#### What is needed:
The entries are given below. Output each one unchanged.

▬▬▬▬▬▬▬▬▬▬

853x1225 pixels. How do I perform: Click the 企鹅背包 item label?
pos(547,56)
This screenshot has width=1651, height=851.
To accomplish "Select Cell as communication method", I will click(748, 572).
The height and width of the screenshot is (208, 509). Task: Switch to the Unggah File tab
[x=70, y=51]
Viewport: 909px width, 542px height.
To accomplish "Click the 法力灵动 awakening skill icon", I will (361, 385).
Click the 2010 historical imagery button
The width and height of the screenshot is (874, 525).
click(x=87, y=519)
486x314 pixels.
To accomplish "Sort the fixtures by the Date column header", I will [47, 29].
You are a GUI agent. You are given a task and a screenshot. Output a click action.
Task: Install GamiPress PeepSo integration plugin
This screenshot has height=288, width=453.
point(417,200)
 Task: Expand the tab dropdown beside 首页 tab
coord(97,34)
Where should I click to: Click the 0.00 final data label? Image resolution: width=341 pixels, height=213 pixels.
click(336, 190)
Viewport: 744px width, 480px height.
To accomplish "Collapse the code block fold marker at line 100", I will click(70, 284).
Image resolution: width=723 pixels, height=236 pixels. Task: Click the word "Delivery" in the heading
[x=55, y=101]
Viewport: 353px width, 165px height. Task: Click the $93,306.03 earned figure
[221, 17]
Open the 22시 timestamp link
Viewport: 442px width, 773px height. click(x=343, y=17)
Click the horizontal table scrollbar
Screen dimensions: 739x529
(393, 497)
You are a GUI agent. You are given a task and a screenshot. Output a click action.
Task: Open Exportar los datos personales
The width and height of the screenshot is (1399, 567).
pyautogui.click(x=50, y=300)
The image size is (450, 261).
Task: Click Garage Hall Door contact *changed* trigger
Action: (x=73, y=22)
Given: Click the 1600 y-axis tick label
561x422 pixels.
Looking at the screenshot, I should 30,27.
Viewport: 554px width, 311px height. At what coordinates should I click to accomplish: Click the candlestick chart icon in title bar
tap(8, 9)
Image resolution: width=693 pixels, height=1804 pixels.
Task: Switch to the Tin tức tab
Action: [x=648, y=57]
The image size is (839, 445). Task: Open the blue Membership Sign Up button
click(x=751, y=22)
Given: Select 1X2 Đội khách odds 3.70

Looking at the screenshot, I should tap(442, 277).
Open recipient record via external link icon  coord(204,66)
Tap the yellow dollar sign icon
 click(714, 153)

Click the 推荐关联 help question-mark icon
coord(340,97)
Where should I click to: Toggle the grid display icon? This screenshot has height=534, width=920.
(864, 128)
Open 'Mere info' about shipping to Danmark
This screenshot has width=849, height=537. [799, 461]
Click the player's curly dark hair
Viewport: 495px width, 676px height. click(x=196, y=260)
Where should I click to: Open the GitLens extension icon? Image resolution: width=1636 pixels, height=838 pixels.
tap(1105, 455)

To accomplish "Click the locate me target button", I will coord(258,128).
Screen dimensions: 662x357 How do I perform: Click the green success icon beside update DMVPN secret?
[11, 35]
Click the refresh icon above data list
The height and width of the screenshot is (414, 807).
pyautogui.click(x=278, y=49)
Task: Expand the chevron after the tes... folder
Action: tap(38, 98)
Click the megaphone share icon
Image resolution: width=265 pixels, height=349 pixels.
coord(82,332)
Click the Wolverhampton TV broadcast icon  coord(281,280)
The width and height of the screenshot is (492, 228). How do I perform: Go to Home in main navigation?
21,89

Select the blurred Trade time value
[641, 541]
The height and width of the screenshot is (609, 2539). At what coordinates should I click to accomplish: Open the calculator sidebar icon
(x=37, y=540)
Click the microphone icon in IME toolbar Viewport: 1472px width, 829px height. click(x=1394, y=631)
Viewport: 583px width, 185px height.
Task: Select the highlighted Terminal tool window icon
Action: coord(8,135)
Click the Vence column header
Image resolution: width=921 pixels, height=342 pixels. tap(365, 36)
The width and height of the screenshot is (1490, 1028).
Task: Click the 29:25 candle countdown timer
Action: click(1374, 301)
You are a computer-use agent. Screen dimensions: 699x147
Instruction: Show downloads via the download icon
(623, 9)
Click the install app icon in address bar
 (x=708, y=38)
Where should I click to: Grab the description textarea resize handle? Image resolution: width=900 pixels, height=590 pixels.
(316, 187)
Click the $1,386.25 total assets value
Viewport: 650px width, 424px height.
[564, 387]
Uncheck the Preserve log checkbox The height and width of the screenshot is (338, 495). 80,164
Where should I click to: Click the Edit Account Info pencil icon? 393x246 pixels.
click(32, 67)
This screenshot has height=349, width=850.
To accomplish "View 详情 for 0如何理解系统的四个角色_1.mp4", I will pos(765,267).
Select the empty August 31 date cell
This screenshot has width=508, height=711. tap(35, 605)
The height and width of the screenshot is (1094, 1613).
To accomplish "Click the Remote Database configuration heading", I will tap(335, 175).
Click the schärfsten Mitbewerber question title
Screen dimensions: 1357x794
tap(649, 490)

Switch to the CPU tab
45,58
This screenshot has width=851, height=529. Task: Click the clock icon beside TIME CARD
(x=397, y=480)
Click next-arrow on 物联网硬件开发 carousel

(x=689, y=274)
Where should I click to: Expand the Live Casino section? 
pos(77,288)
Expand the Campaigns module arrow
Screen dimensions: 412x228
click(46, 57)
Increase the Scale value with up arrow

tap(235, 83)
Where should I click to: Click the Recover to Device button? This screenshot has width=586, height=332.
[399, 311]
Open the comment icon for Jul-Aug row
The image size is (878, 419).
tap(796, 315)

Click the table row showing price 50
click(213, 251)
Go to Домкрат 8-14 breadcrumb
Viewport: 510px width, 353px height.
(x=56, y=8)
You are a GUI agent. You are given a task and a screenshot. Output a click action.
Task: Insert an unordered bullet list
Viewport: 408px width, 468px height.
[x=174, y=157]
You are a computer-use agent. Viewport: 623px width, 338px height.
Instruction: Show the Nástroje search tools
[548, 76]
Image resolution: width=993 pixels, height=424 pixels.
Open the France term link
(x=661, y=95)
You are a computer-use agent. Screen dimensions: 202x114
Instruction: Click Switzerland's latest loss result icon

▬▬▬▬▬▬▬▬▬▬

#### Written reply:
853x1225 pixels. How do I perform: Click the 企鹅背包 item label?
pos(547,56)
This screenshot has width=1651, height=851.
To accomplish "Select Cell as communication method", I will click(748, 572).
The height and width of the screenshot is (208, 509). Task: Switch to the Unggah File tab
[x=70, y=51]
Viewport: 909px width, 542px height.
To accomplish "Click the 法力灵动 awakening skill icon", I will (361, 385).
Click the 2010 historical imagery button
The width and height of the screenshot is (874, 525).
click(x=87, y=519)
486x314 pixels.
To accomplish "Sort the fixtures by the Date column header", I will [47, 29].
You are a GUI agent. You are given a task and a screenshot. Output a click action.
Task: Install GamiPress PeepSo integration plugin
This screenshot has height=288, width=453.
point(417,200)
 Task: Expand the tab dropdown beside 首页 tab
coord(97,34)
Where should I click to: Click the 0.00 final data label? Image resolution: width=341 pixels, height=213 pixels.
click(336, 190)
Viewport: 744px width, 480px height.
To accomplish "Collapse the code block fold marker at line 100", I will click(70, 284).
Image resolution: width=723 pixels, height=236 pixels. Task: Click the word "Delivery" in the heading
[x=55, y=101]
Viewport: 353px width, 165px height. Task: Click the $93,306.03 earned figure
[221, 17]
Open the 22시 timestamp link
Viewport: 442px width, 773px height. click(x=343, y=17)
Click the horizontal table scrollbar
Screen dimensions: 739x529
(393, 497)
You are a GUI agent. You are given a task and a screenshot. Output a click action.
Task: Open Exportar los datos personales
The width and height of the screenshot is (1399, 567).
pyautogui.click(x=50, y=300)
The image size is (450, 261).
Task: Click Garage Hall Door contact *changed* trigger
Action: (x=73, y=22)
Given: Click the 1600 y-axis tick label
561x422 pixels.
Looking at the screenshot, I should 30,27.
Viewport: 554px width, 311px height. At what coordinates should I click to accomplish: Click the candlestick chart icon in title bar
tap(8, 9)
Image resolution: width=693 pixels, height=1804 pixels.
Task: Switch to the Tin tức tab
Action: [x=648, y=57]
The image size is (839, 445). Task: Open the blue Membership Sign Up button
click(x=751, y=22)
Given: Select 1X2 Đội khách odds 3.70

Looking at the screenshot, I should tap(442, 277).
Open recipient record via external link icon  coord(204,66)
Tap the yellow dollar sign icon
 click(714, 153)

Click the 推荐关联 help question-mark icon
coord(340,97)
Where should I click to: Toggle the grid display icon? This screenshot has height=534, width=920.
(864, 128)
Open 'Mere info' about shipping to Danmark
This screenshot has width=849, height=537. [799, 461]
Click the player's curly dark hair
Viewport: 495px width, 676px height. click(x=196, y=260)
Where should I click to: Open the GitLens extension icon? Image resolution: width=1636 pixels, height=838 pixels.
tap(1105, 455)

To accomplish "Click the locate me target button", I will coord(258,128).
Screen dimensions: 662x357 How do I perform: Click the green success icon beside update DMVPN secret?
[11, 35]
Click the refresh icon above data list
The height and width of the screenshot is (414, 807).
pyautogui.click(x=278, y=49)
Task: Expand the chevron after the tes... folder
Action: tap(38, 98)
Click the megaphone share icon
Image resolution: width=265 pixels, height=349 pixels.
coord(82,332)
Click the Wolverhampton TV broadcast icon  coord(281,280)
The width and height of the screenshot is (492, 228). How do I perform: Go to Home in main navigation?
21,89

Select the blurred Trade time value
[641, 541]
The height and width of the screenshot is (609, 2539). At what coordinates should I click to accomplish: Open the calculator sidebar icon
(x=37, y=540)
Click the microphone icon in IME toolbar Viewport: 1472px width, 829px height. click(x=1394, y=631)
Viewport: 583px width, 185px height.
Task: Select the highlighted Terminal tool window icon
Action: coord(8,135)
Click the Vence column header
Image resolution: width=921 pixels, height=342 pixels. tap(365, 36)
The width and height of the screenshot is (1490, 1028).
Task: Click the 29:25 candle countdown timer
Action: click(1374, 301)
You are a computer-use agent. Screen dimensions: 699x147
Instruction: Show downloads via the download icon
(623, 9)
Click the install app icon in address bar
 (x=708, y=38)
Where should I click to: Grab the description textarea resize handle? Image resolution: width=900 pixels, height=590 pixels.
(316, 187)
Click the $1,386.25 total assets value
Viewport: 650px width, 424px height.
[564, 387]
Uncheck the Preserve log checkbox The height and width of the screenshot is (338, 495). 80,164
Where should I click to: Click the Edit Account Info pencil icon? 393x246 pixels.
click(32, 67)
This screenshot has height=349, width=850.
To accomplish "View 详情 for 0如何理解系统的四个角色_1.mp4", I will pos(765,267).
Select the empty August 31 date cell
This screenshot has width=508, height=711. tap(35, 605)
The height and width of the screenshot is (1094, 1613).
To accomplish "Click the Remote Database configuration heading", I will tap(335, 175).
Click the schärfsten Mitbewerber question title
Screen dimensions: 1357x794
tap(649, 490)

Switch to the CPU tab
45,58
This screenshot has width=851, height=529. Task: Click the clock icon beside TIME CARD
(x=397, y=480)
Click next-arrow on 物联网硬件开发 carousel

(x=689, y=274)
Where should I click to: Expand the Live Casino section? 
pos(77,288)
Expand the Campaigns module arrow
Screen dimensions: 412x228
click(46, 57)
Increase the Scale value with up arrow

tap(235, 83)
Where should I click to: Click the Recover to Device button? This screenshot has width=586, height=332.
[399, 311]
Open the comment icon for Jul-Aug row
The image size is (878, 419).
tap(796, 315)

Click the table row showing price 50
click(213, 251)
Go to Домкрат 8-14 breadcrumb
Viewport: 510px width, 353px height.
(x=56, y=8)
You are a GUI agent. You are given a task and a screenshot. Output a click action.
Task: Insert an unordered bullet list
Viewport: 408px width, 468px height.
[x=174, y=157]
You are a computer-use agent. Viewport: 623px width, 338px height.
Instruction: Show the Nástroje search tools
[548, 76]
Image resolution: width=993 pixels, height=424 pixels.
Open the France term link
(x=661, y=95)
You are a computer-use agent. Screen dimensions: 202x114
Instruction: Click Switzerland's latest loss result icon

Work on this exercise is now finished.